Concentrating, he shaped another arrow out of pure magic, this one heavy with a [Sharp] enchantment. At the same time, he called on his bow to imbue the shot with [Accuracy] and [Resilience]. His belt already gave him a strong bonus to physical, but it had an active effect to temporarily boost that even further. Finally, the ring on his left index finger added a layer of [Edge of Winter], coating the tip of the arrow in razor-sharp ice.

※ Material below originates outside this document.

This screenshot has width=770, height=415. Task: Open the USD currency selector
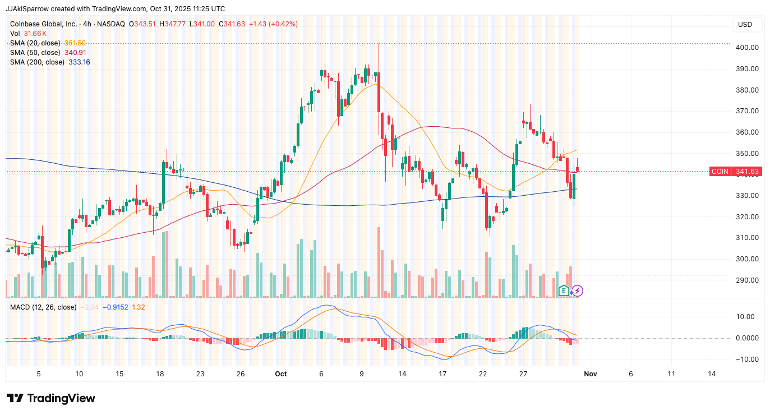pos(745,25)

If that didn’t finally get through this thing’s scaly hide, nothing would. Perhaps sensing danger, the scalehound lurched into an ungainly, lopsided run. It closed the distance from fifty feet to ten in less than a second, then Jensen released the arrow. It jumped from the string to the scalehound’s eye so fast that he couldn’t see its path with his eyes, not even with the [Perceptive] enchantment on his hat boosting his already impressively-fortified mental.

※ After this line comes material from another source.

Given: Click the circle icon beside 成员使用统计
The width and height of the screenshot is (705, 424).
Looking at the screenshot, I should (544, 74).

[You have slain a burnished scalehound (level 24).]

The shaft vibrated in place, more than halfway buried in the monster’s skull now. Jensen felt the tension drain out of him and he let out a relieved sigh. The monster’s momentum had carried it the rest of the way after its death, and its corpse was sprawled out at Jensen’s feet. “That was a close one.”

“But you held steady and made the shot,” Torwin told him. “I knew you could do it.”

I’m glad one of us did.

“Do you think there are any more nearby?” he asked.

“No,” his master said with a shake of his head. “I took care of the rest.”

What ‘rest?!’

Jensen looked around wildly, his eyes flicking from corpse to corpse. Most of them were half-hidden beneath the brush or behind trees, and he knew there were a few he couldn’t see, but he counted nine more scalehounds, each one dead from a single arrow somewhere in its body.

How does he do it? His bow would break from the force needed to throw an arrow that fast, and I know he’s just buying the ammunition from local fletchers. There are no enchantments in play here. They should have shattered on impact.

Jensen already knew what answer he’d get. Torwin would just laugh and cite skills, then get cagey about exactly just how many skills he had merged together to fill those six slots he’d unlocked. Considering the man’s prolific career as a monster hunter, Jensen had no doubt the number could be classified as ‘a lot.’

“I meant more like, ‘Will there be more monsters of the same level nearby?’” Jensen said, trying to inject some eagerness in his voice. That wasn’t what he’d meant at all, but he didn’t want his master thinking he was weak. It wasn’t that he was afraid of encountering more monsters, just that he was concerned about running out of the magic he needed to actually hurt the damn things.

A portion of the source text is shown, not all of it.